It should be understood that this edited version represents nothing
more than my personal opinion. It should also be understood that I am
speaking here neither in my role as Chair of the W3C XML Coordination
Group nor in my role as Chair of the W3C XML Plenary, but simply as an
interested individual. W3C members should read the original to regain
its original context.
With the exception of quotations from other writers, used here by
permission, and excerpts from publicly available documents, this work
is my own. I must acknowledge the kind assistance of Tim Bray, James
Clark, Dave Hollander, Eve Maler, Murray Maloney, David Megginson,
Makoto Murata, Bill Smith, C. M. Sperberg-McQueen, and Lauren Wood in
preparing this article. However, this acknowledgement should not be
taken to imply their endorsement of its conclusions, in whole or in
part. With the exception of material explicitly attributed to others,
all opinions expressed in the following are mine, and I am entirely
responsible for any errors or omissions.
Jon Bosak
Los Altos, California
4 September 1999
-------
Sources
-------
The Namespaces Recommendation is at
http://www.w3.org/TR/1999/REC-xml-names-19990114/
The best explanation of namespaces was written by James Clark and can
be found at
http://www.jclark.com/xml/xmlns.htm
James's paper should be required reading for anyone involved in a
discussion of namespaces.
------------------------------
What are namespaces all about?
------------------------------
Namespaces are about unique identification; they are not about
meaning. Identification is necessary to the establishment of meaning,
but it does not constitute meaning in itself.
-----------------------------
What are namespaces good for?
-----------------------------
It might be thought that mere identification is not worth much, but
the designers of the namespace recommendation thought otherwise.
Namespace declarations give us a way to confer upon element types and
attribute names a unique identity. This does not tell us anything
about what such names mean, but it does provide a way to unambiguously
associate an unlimited number of different kinds of processes with
objects having the names so distinguished. It allows us to say, "this
thing here has a certain quality (its type or name) that is identical
to the corresponding quality of the thing in that place over there,"

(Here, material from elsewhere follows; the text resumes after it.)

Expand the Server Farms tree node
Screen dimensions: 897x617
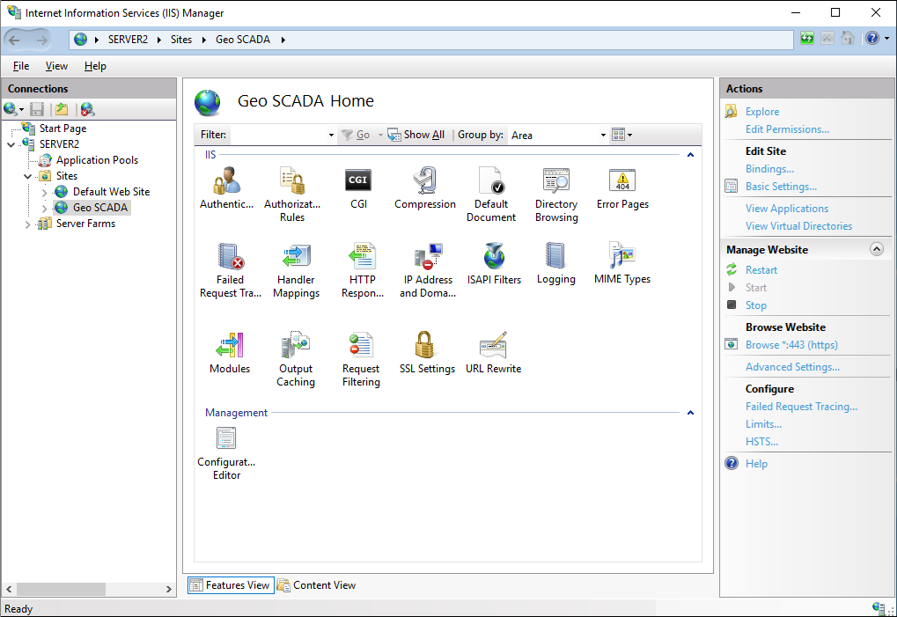click(x=29, y=224)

regardless of where, when, and in what context these things are
actually discovered, together or separately. On the basis of that
ability, we trust that we can apply processes to elements having a
particular type, or to attributes having a particular name, and be
reasonably sure that such processes will not be applied to other
elements or attributes that seem to have the same type or name but
really belong to some other category. This is considered to be a Good
Thing.
My favorite description of the function of namespaces comes from one
of the editors of the Namespaces Recommendation, Tim Bray: namespaces
are a device "for allowing programmers to write programs that will
reliably find the items of information that they are designed to
process even in a distributed and heterogeneous environment."

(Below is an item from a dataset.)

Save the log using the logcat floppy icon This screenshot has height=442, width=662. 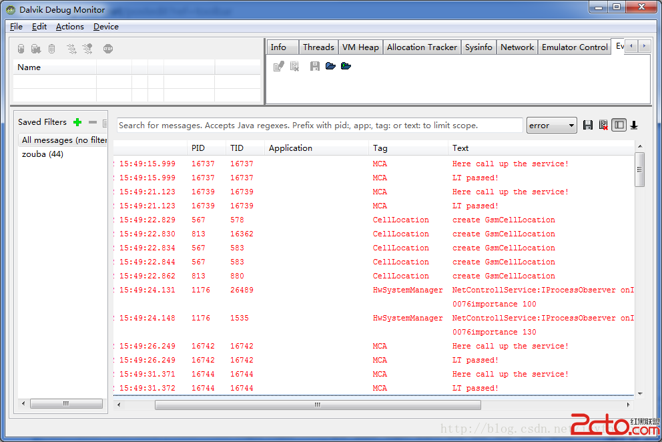click(x=588, y=125)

Another, I think equally valid, view of the function of namespaces as
they are defined in the Recommendation was given to me by another one
of the editors, Dave Hollander: allowing us to avoid name collisions
is an essential step toward being able to form new documents
consisting of pieces from other documents without forcing us to change
the element types or attribute names.
----------------------------------
What kind of thing is a namespace?
----------------------------------
A namespace is a collection of names. Each name in this collection is
a pair consisting of the namespace name and a colon-free XML 1.0 name.
The namespace name has the form of a URI reference. URIs were chosen
for this purpose primarily because they (or at least their URL subset)
are under the control of a naming authority. A URL in this role is
really performing the function that URNs are intended to perform; URLs
were allowed to serve in this place because it's possible to
administer URLs so that they work as URNs, and because URNs were an
unproven technology.
A namespace is an abstract object. Namespaces live in the same place
as other abstract objects such as the set of letters of the alphabet,
the set of words in the English language, and the set of integers.
The namespace itself is distinct from anything that might be
associated with it and belongs to a level of reality different from
the kinds of things that we typically would want to associate with it.
(Whether names have real existence is an interesting question.
Persons wishing to pursue this matter can start with the article in
any large encyclopedia under the heading "Realism" or "Nominalism,"
where they will discover that this issue, while not completely
resolved, has already received some attention.)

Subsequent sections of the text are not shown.